Ainsi s’exprimait l’adhésion de la Russie. On remarquera le ton de hauteur du ministre russe. En acceptant une base d’arrangement, il avait l’air de faire une grande grâce aux anxiétés de l’Europe, et il lui dictait la conduite qu’elle avait à tenir à Constantinople. On va voir que l’Europe n’avait pas besoin de cet avertissement altier pour presser la Porte d’accepter la note de Vienne. Nous ne connaissons point le langage que tinrent à Rechid-Pacha M. de Lacour et M. de Bruck ; mais, par les dépêches publiées de lord Stratford, nous pouvons juger de la vivacité des instances qui furent faites auprès de la Porte.
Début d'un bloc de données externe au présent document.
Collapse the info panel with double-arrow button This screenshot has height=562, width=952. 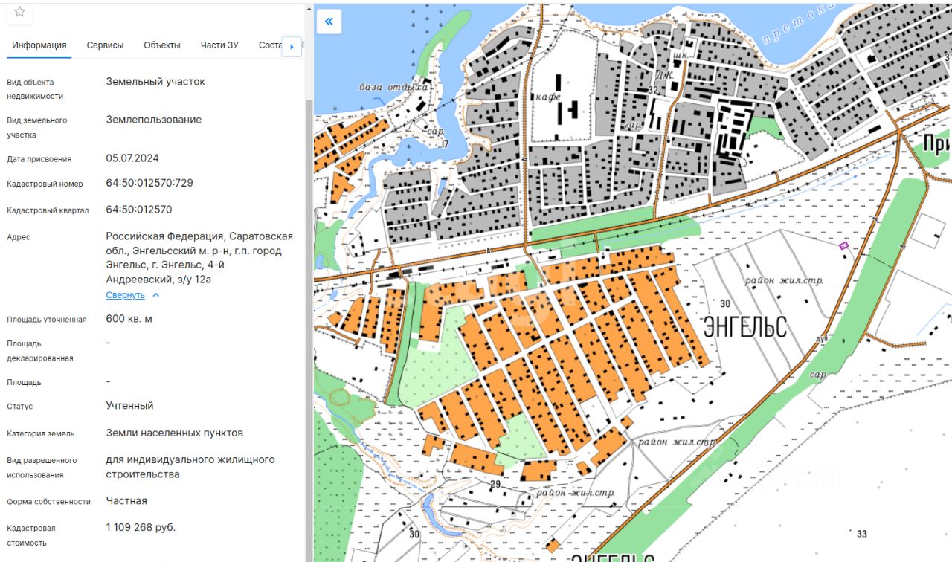point(329,22)
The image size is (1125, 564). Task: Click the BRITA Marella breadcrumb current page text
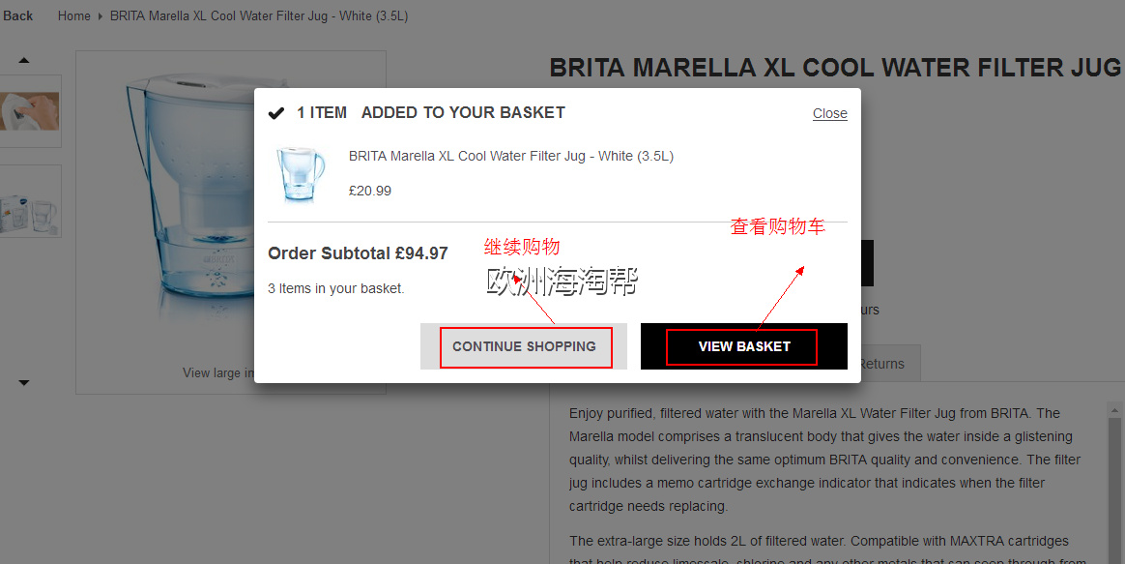(x=259, y=15)
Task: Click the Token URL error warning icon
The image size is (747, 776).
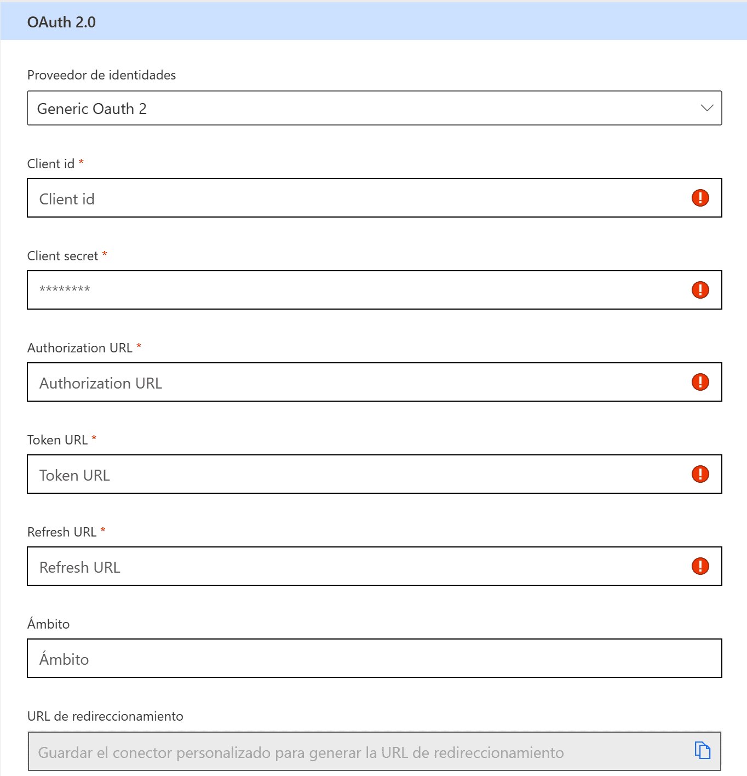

On avait appris le 11 août à Constantinople l’acceptation de la Russie. Le lendemain matin de bonne heure, lord Stratford, qui venait de recevoir des dépêches pressantes de lord Clarendon, se rendit auprès de Rechid-Pacha. Il appela son attention sur le prix que l’Angleterre, la France, l’Autriche et la Prusse attachaient au consentement de la Porte ; il lui représenta les nombreux et puissans intérêts qui devaient engager le gouvernement turc à satisfaire au vœu de ses alliés et à prendre sans délai un parti. Rechid-Pacha écouta lord Stratford très gracieusement, mais lui présenta des objections sur trois phrases du projet de note. Nous expliquerons bientôt ces objections, qui furent la base des modifications turques ; du reste il assura lord Stratford qu’il allait soumettre la question au conseil, et qu’il ferait une prompte réponse aux représentans des quatre puissances[2]. En effet, le lendemain le conseil fut appelé à discuter la note de Vienne. Tous les ministres, au nombre de dix-sept, y assistaient ainsi que le cheik-ul-islam. La majorité du conseil se prononça pour le rejet de la note, même amendée. Rechid-Pacha fit observer cependant que le projet de la conférence était fondé en partie sur la note qu’il avait lui-même préparée pour le prince Menchikof ; le conseil s’ajourna pour prendre le temps de comparer les deux textes[3]. Lord Stratford ne se découragea point ; il lui sembla

  1. Corresp., part II, n° 56.
  2. Lord Stratford to the earl of Clarendon, august 13. Corresp., part II, n° 67.
  3. Lord Stratford to the earl of Clarendon. Corresp., part II, n° 68.